• Task objective
Every record must be copied exactly. Leave nothing out.

• Records provided
*** Begin section ***
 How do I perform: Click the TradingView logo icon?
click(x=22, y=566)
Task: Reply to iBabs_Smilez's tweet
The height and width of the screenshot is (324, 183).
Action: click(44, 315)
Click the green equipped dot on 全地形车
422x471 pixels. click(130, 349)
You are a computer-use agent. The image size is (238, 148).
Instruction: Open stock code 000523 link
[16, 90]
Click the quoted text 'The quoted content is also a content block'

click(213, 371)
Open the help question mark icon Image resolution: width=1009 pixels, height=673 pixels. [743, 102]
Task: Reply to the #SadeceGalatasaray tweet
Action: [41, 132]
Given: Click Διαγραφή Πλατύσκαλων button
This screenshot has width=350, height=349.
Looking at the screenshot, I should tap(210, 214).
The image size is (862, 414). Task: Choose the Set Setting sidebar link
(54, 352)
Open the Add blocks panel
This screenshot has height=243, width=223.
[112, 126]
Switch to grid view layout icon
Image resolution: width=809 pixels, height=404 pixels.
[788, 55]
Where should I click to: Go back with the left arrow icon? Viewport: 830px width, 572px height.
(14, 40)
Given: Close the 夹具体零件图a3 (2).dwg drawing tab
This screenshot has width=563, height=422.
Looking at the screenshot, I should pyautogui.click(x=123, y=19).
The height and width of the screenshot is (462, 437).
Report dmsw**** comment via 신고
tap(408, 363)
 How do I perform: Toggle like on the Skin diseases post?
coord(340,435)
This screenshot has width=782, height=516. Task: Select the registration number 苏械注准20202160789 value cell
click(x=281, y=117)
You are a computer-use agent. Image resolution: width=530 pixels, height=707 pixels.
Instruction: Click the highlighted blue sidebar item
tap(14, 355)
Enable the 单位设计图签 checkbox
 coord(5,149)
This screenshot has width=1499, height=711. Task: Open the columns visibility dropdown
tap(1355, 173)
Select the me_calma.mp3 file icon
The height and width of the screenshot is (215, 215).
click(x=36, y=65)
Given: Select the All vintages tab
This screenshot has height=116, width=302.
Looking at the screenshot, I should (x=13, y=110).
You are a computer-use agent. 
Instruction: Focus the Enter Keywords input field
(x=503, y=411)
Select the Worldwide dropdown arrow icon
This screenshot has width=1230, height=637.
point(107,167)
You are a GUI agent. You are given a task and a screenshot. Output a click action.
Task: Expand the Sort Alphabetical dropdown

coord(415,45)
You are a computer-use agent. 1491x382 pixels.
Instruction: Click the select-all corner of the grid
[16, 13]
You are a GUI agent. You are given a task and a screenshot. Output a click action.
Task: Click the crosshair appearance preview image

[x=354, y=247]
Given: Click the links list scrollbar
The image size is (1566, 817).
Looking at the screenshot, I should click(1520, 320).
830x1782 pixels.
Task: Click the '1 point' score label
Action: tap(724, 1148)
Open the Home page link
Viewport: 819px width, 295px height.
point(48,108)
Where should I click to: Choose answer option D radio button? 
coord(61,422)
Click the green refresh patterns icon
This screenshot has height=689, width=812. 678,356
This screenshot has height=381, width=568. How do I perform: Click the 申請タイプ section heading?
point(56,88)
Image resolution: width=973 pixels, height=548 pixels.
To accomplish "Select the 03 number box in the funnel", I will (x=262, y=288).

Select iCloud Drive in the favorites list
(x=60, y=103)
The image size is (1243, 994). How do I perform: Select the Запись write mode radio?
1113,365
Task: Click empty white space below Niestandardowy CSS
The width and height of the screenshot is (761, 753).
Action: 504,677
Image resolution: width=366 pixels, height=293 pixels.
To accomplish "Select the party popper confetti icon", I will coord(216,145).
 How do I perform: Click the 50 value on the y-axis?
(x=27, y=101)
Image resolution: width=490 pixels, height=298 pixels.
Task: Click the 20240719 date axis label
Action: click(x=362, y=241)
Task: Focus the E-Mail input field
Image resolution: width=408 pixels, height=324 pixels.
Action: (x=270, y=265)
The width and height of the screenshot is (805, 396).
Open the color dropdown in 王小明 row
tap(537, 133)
*** End section ***
• Response
 How do I perform: Click the TradingView logo icon?
click(x=22, y=566)
Task: Reply to iBabs_Smilez's tweet
The height and width of the screenshot is (324, 183).
Action: click(44, 315)
Click the green equipped dot on 全地形车
422x471 pixels. click(130, 349)
You are a computer-use agent. The image size is (238, 148).
Instruction: Open stock code 000523 link
[16, 90]
Click the quoted text 'The quoted content is also a content block'

click(213, 371)
Open the help question mark icon Image resolution: width=1009 pixels, height=673 pixels. [743, 102]
Task: Reply to the #SadeceGalatasaray tweet
Action: [41, 132]
Given: Click Διαγραφή Πλατύσκαλων button
This screenshot has width=350, height=349.
Looking at the screenshot, I should tap(210, 214).
The image size is (862, 414). Task: Choose the Set Setting sidebar link
(54, 352)
Open the Add blocks panel
This screenshot has height=243, width=223.
[112, 126]
Switch to grid view layout icon
Image resolution: width=809 pixels, height=404 pixels.
[788, 55]
Where should I click to: Go back with the left arrow icon? Viewport: 830px width, 572px height.
(14, 40)
Given: Close the 夹具体零件图a3 (2).dwg drawing tab
This screenshot has width=563, height=422.
Looking at the screenshot, I should pyautogui.click(x=123, y=19).
The height and width of the screenshot is (462, 437).
Report dmsw**** comment via 신고
tap(408, 363)
 How do I perform: Toggle like on the Skin diseases post?
coord(340,435)
This screenshot has width=782, height=516. Task: Select the registration number 苏械注准20202160789 value cell
click(x=281, y=117)
You are a computer-use agent. Image resolution: width=530 pixels, height=707 pixels.
Instruction: Click the highlighted blue sidebar item
tap(14, 355)
Enable the 单位设计图签 checkbox
 coord(5,149)
This screenshot has width=1499, height=711. Task: Open the columns visibility dropdown
tap(1355, 173)
Select the me_calma.mp3 file icon
The height and width of the screenshot is (215, 215).
click(x=36, y=65)
Given: Select the All vintages tab
This screenshot has height=116, width=302.
Looking at the screenshot, I should (x=13, y=110).
You are a computer-use agent. 
Instruction: Focus the Enter Keywords input field
(x=503, y=411)
Select the Worldwide dropdown arrow icon
This screenshot has width=1230, height=637.
point(107,167)
You are a GUI agent. You are given a task and a screenshot. Output a click action.
Task: Expand the Sort Alphabetical dropdown

coord(415,45)
You are a computer-use agent. 1491x382 pixels.
Instruction: Click the select-all corner of the grid
[16, 13]
You are a GUI agent. You are given a task and a screenshot. Output a click action.
Task: Click the crosshair appearance preview image

[x=354, y=247]
Given: Click the links list scrollbar
The image size is (1566, 817).
Looking at the screenshot, I should click(1520, 320).
830x1782 pixels.
Task: Click the '1 point' score label
Action: tap(724, 1148)
Open the Home page link
Viewport: 819px width, 295px height.
point(48,108)
Where should I click to: Choose answer option D radio button? 
coord(61,422)
Click the green refresh patterns icon
This screenshot has height=689, width=812. 678,356
This screenshot has height=381, width=568. How do I perform: Click the 申請タイプ section heading?
point(56,88)
Image resolution: width=973 pixels, height=548 pixels.
To accomplish "Select the 03 number box in the funnel", I will (x=262, y=288).

Select iCloud Drive in the favorites list
(x=60, y=103)
The image size is (1243, 994). How do I perform: Select the Запись write mode radio?
1113,365
Task: Click empty white space below Niestandardowy CSS
The width and height of the screenshot is (761, 753).
Action: 504,677
Image resolution: width=366 pixels, height=293 pixels.
To accomplish "Select the party popper confetti icon", I will coord(216,145).
 How do I perform: Click the 50 value on the y-axis?
(x=27, y=101)
Image resolution: width=490 pixels, height=298 pixels.
Task: Click the 20240719 date axis label
Action: click(x=362, y=241)
Task: Focus the E-Mail input field
Image resolution: width=408 pixels, height=324 pixels.
Action: (x=270, y=265)
The width and height of the screenshot is (805, 396).
Open the color dropdown in 王小明 row
tap(537, 133)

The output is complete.